/---

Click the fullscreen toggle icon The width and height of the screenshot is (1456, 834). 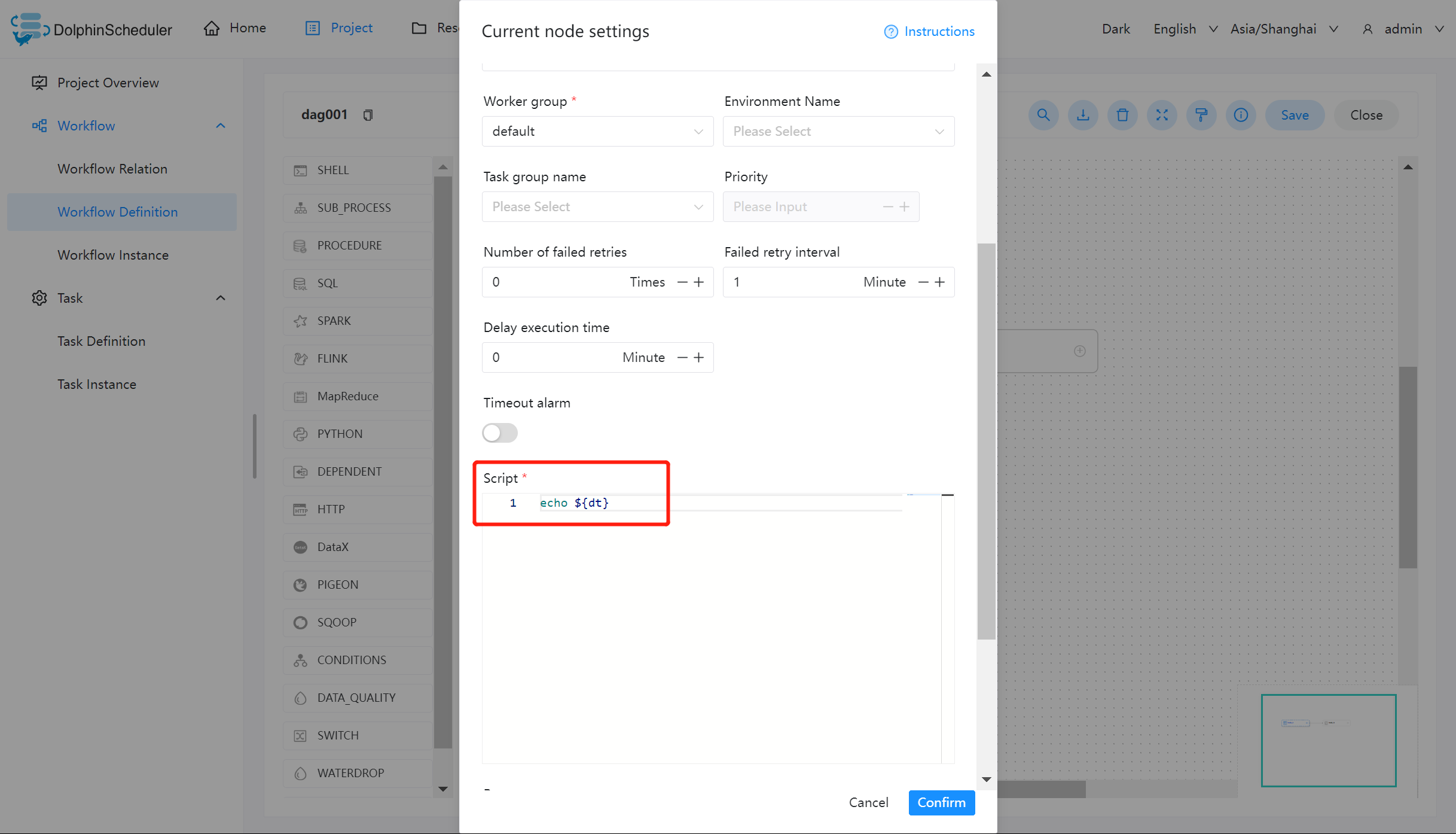(1162, 115)
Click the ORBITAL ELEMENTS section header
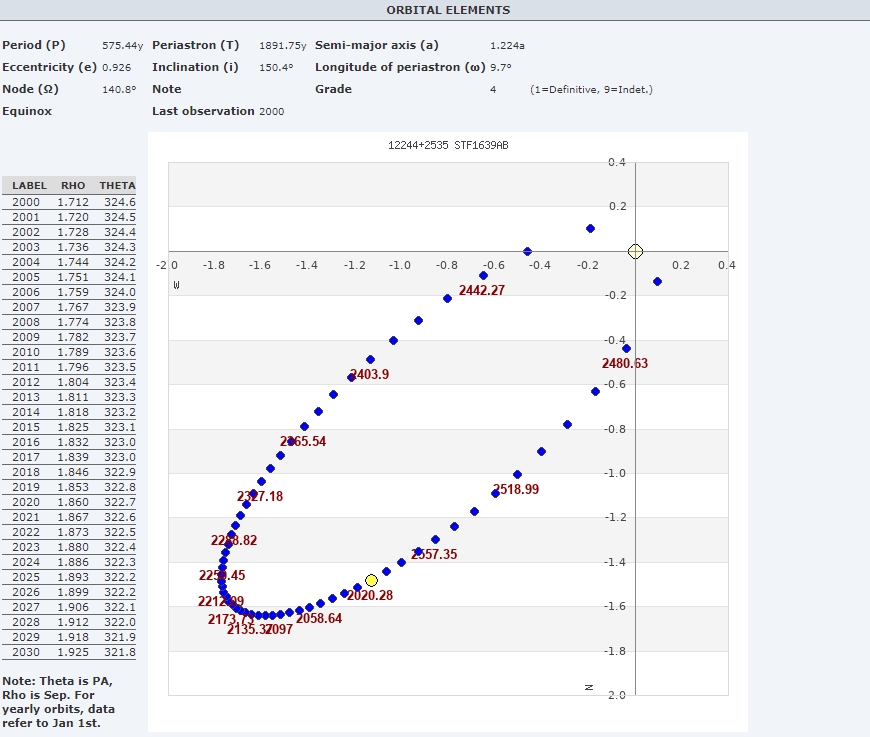Viewport: 870px width, 737px height. (x=448, y=10)
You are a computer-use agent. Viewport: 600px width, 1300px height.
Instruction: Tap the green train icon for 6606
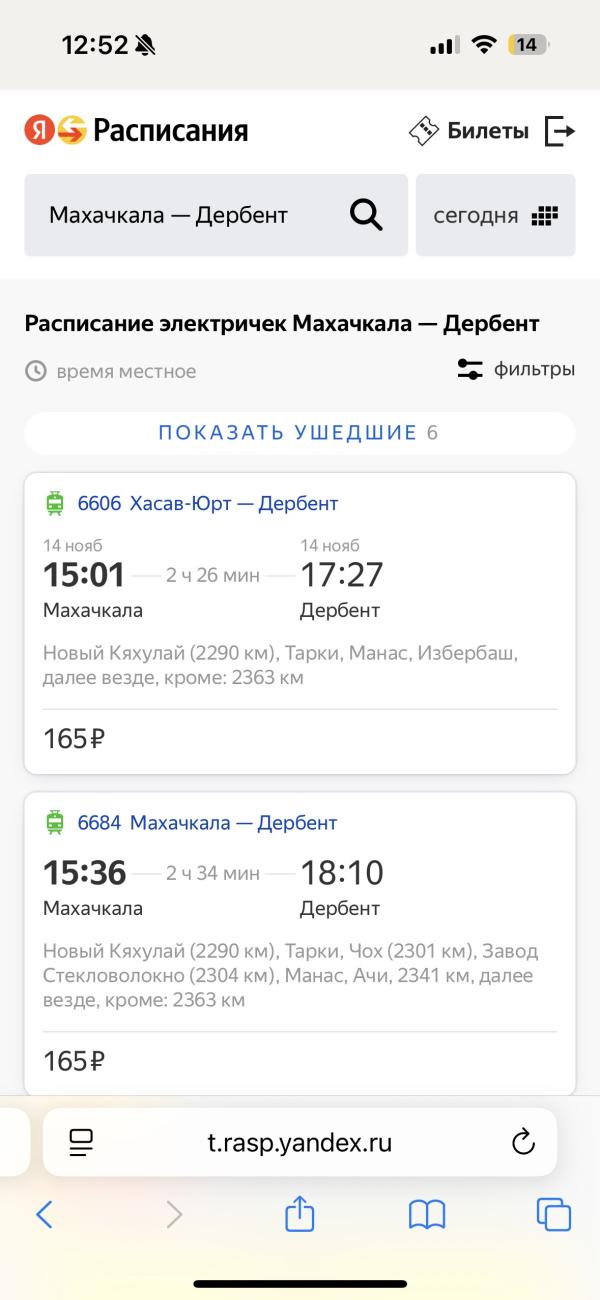pyautogui.click(x=55, y=503)
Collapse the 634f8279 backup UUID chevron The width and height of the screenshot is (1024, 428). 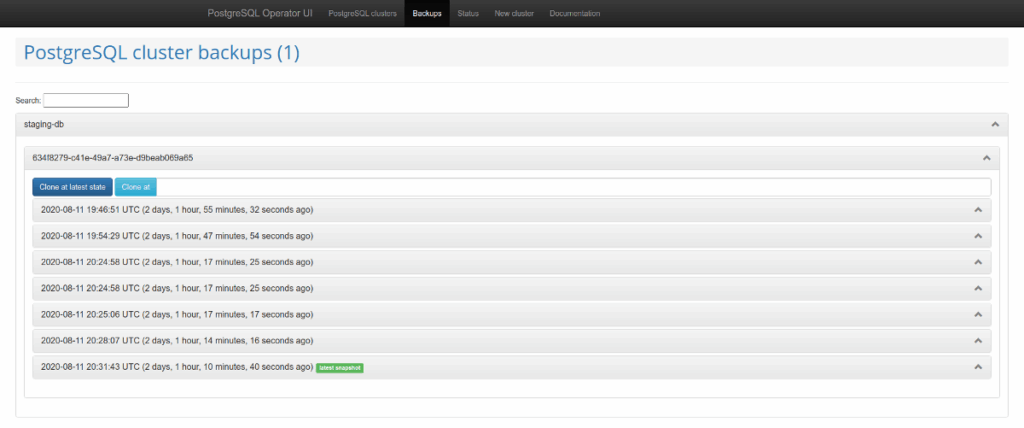pyautogui.click(x=986, y=158)
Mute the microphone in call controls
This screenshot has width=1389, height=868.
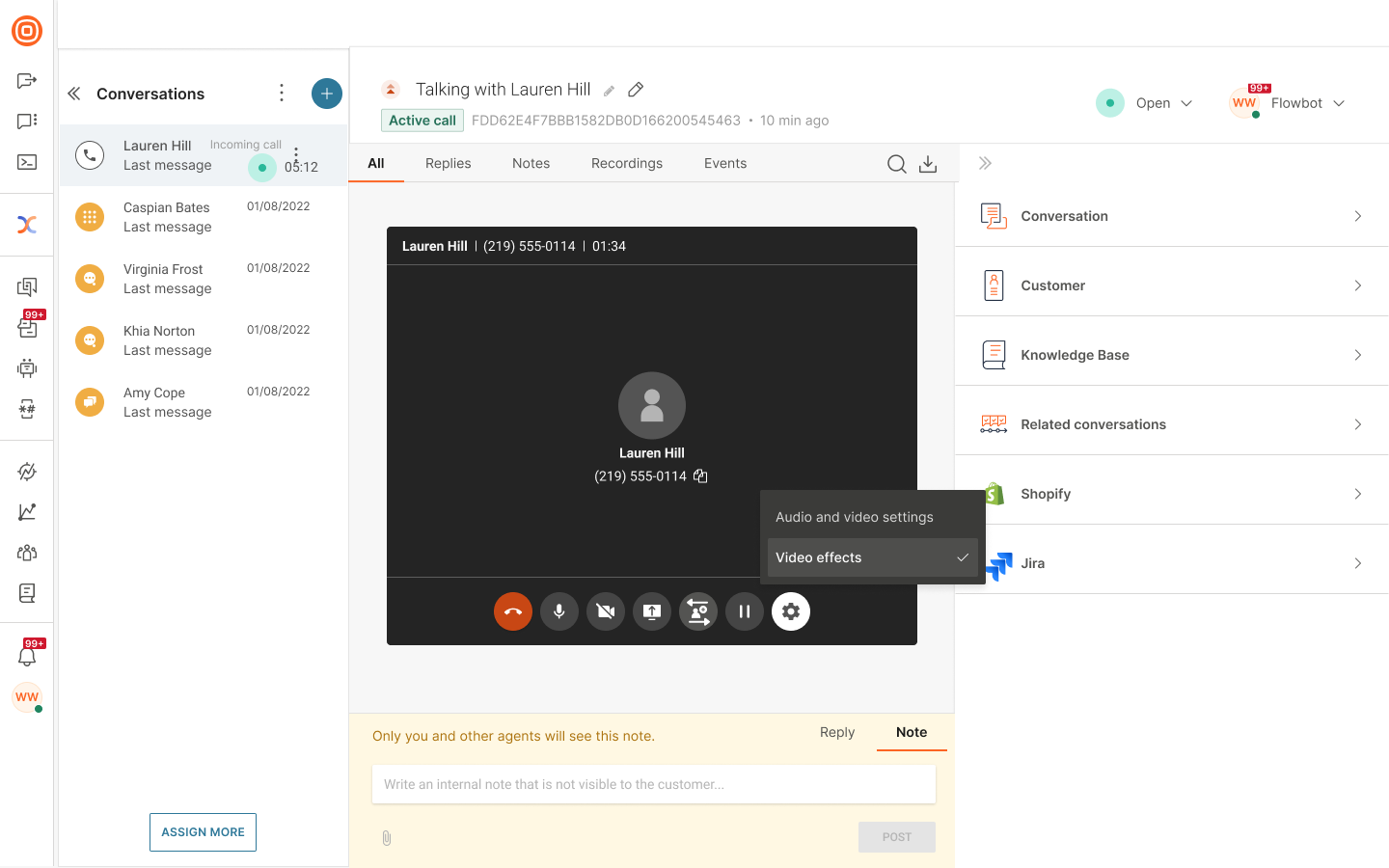point(559,611)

\---

Task objective: Lines from the one that contains "Mute the microphone in call controls" through the last line of the data above are to be extracted exactly, with no pictures and no other lines.

Answer box:
Mute the microphone in call controls
This screenshot has width=1389, height=868.
point(559,611)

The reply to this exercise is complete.